The speaker of Brazil's Lower House, Rodrigo Maia, and the country's Supreme Court chief justice, José Antonio Dias Toffoli, disembarked from the same car in front of the Bank of America tower in New York City early in the afternoon of May 13. Together, the judge and the Representative went to lunch with the so-called foreign investors at the bank’s headquarters. Not even a thought about the bad impression that would give seeing representatives of separate Powers so close together, or about the bias for the highest position in the Judiciary, meeting with foreign financial stakeholders. In the audience, many Brazilians (some arriving straight from the airport, with luggage and everything), as it became evident with Portuguese spoken in the lobby of the building. Incidentally, some attentive ears would hear comments on the bill for the reform of the national pension system, which is being discussed at the Congress, and rolling back rights for the poorest. "It's difficult," one said. "Will it pass?" asked another.
This is the number one task that Park Avenue and Wall Street executives want to cross out, as soon as possible. About 120 of them sat down at round tables facing the main rectangular table, which also brought together the Head of Brazil's Senate, Davi Alcolumbre, and the Governor of São Paulo, João Doria. A lunch which, in its official agenda, should also have had the presence of President Jair Messias Bolsonaro and his Minister of Finances Paulo Guedes.
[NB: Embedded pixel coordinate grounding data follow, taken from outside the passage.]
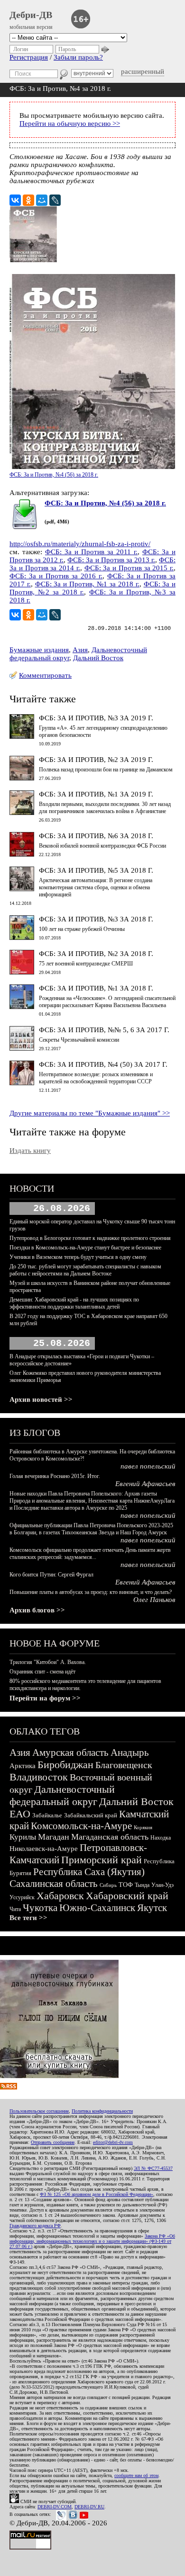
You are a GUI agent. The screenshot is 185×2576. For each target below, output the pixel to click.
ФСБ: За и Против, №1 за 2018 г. (87, 584)
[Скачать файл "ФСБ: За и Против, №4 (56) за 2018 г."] (24, 527)
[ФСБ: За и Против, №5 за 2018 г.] (21, 889)
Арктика (22, 1766)
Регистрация (28, 57)
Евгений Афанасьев (145, 1483)
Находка (160, 1837)
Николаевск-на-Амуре (43, 1848)
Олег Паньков (154, 1599)
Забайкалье (47, 1815)
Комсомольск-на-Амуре (81, 1826)
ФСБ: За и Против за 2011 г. (91, 552)
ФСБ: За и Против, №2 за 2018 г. (96, 953)
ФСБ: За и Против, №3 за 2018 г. (96, 919)
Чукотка (40, 1907)
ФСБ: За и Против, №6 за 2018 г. (96, 836)
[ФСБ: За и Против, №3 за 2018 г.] (21, 937)
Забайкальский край (90, 1815)
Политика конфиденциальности (102, 2111)
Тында (142, 1885)
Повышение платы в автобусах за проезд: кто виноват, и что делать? (90, 1592)
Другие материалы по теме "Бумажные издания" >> (89, 1113)
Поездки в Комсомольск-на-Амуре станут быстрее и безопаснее (85, 1247)
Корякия (143, 1827)
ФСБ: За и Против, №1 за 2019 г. (96, 794)
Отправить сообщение (52, 2142)
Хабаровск (60, 1896)
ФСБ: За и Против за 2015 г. (129, 568)
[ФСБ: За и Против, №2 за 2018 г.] (21, 972)
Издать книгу (30, 1150)
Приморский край (101, 1860)
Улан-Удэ (162, 1885)
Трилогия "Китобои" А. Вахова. (47, 1662)
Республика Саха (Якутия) (89, 1871)
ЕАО (19, 1814)
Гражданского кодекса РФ (35, 2225)
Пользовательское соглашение (39, 2111)
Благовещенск (123, 1765)
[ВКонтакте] (15, 200)
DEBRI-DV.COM (54, 2506)
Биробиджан (65, 1764)
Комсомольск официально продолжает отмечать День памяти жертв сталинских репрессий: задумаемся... (90, 1553)
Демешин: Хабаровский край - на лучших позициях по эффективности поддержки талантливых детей (74, 1303)
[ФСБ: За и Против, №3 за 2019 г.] (21, 736)
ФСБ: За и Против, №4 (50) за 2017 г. (103, 1064)
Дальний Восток (98, 658)
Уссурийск (22, 1897)
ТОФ (126, 1884)
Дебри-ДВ (30, 14)
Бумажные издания (39, 650)
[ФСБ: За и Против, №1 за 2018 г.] (21, 1006)
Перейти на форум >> (45, 1698)
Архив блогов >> (37, 1610)
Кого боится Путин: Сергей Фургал (51, 1574)
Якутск (152, 1907)
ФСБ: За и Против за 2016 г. (55, 576)
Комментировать (45, 675)
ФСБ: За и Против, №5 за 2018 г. (96, 870)
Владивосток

Their absence, caused by the protests we led earlier this month, with a coalition of several American groups, was discussed after lunch.
Representative Rodrigo Maia tried to give the impression that it did not make any difference whether they were physically present or not. They could very well participate actively in the important agendas of the country anywhere: whether in New York City, Dallas, São Paulo, Brasília… Obviously, a reference to the fact that Bolsonaro failed to come to NYC to receive the “Person of the Year” award, given by the Brazilian-American Chamber of Commerce, at the Natural History Museum, which quickly jumped out of the ceremony this year.
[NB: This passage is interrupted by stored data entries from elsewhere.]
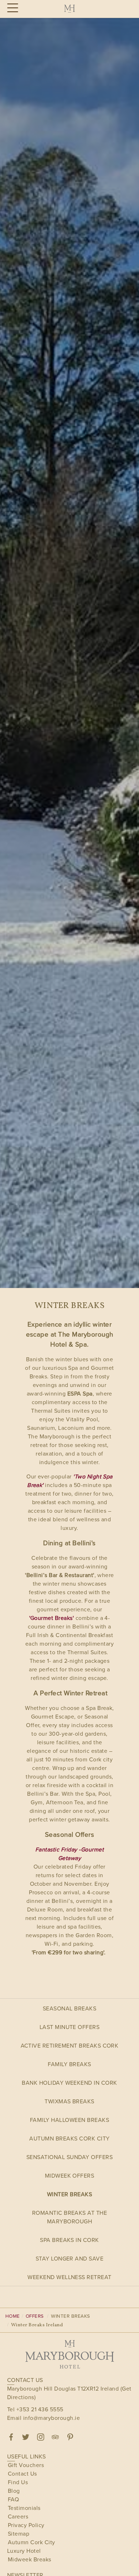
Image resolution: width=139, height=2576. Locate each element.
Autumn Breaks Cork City (69, 2138)
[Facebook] (11, 2437)
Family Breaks (69, 2064)
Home (12, 2315)
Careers (18, 2516)
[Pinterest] (70, 2437)
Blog (14, 2491)
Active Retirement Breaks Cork (70, 2046)
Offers (35, 2315)
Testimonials (24, 2508)
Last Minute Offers (70, 2027)
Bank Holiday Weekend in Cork (69, 2083)
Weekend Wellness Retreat (69, 2277)
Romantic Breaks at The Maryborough (69, 2217)
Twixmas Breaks (69, 2101)
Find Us (18, 2482)
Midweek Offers (69, 2176)
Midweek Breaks (29, 2559)
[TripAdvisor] (55, 2437)
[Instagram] (41, 2437)
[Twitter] (26, 2437)
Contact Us (22, 2474)
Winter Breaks (69, 2194)
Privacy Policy (26, 2525)
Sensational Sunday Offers (69, 2157)
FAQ (13, 2499)
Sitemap (18, 2534)
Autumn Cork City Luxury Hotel (31, 2546)
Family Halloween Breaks (69, 2120)
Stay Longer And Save (70, 2258)
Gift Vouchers (26, 2465)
Daily protests by more than 14 groups of activists and four major NGOs, sponsorships canceled by at least four major corporations, and the open and direct statements of New York Mayor Bill de Blasio have made Bolsonaro's presence in New York absolutely unfeasible, and conspicuously undesired. One of the petitions, initiated by State Senator Brad Hoylman, whose jurisdiction falls on the Times Square district, has reached 82,000 signatures against the award, which should be announced on May 14 at the Marriott Hotel, as it was the only space that accepted to embrace the event, contradicting their inclusion values, and ignoring a large number of their clients' outcry. The actress Debra Messing even called for a boycott to the network of hotels in one of her tweets.
The group of politicians and the judge of Brazil's Supreme Court took part in the luncheon with the purpose of trying to erase this bad image. "When you come and have the participation of the Speaker of the Lower House, Head of the Senate, Governor Doria and the Minister of the Supreme Court, you are saying: our institutions are functioning and supporting our system and ensuring that what is approved by the legislature will be backed by the system," said Rodrigo Maia.
But what is obvious is just the opposite. If all this mis-en-scène is necessary to prove that the system works, that democracy works, but the Three Powers are mixed, instead of separating them, as good democracy calls for, and the true Rule of Law demands, it is a clear sign that there is a lot of distrust, and why not say plainly, much collusion evident out there.
The Head of the Senate Davi Alcolumbre went even further: "We showed investors that Brazil will become a State capable of controlling public finances again, of generating jobs and reducing the State's bureaucracy. This week, we came to present in New York the Brazil that we are building." It is a clear sign that Brazil has indeed been destroyed and that it has to be re-presented to a group of Brazilian investors, and some foreigners, in an attempt of dubious and even scandalous “re-construction” on a rainy day in New York City.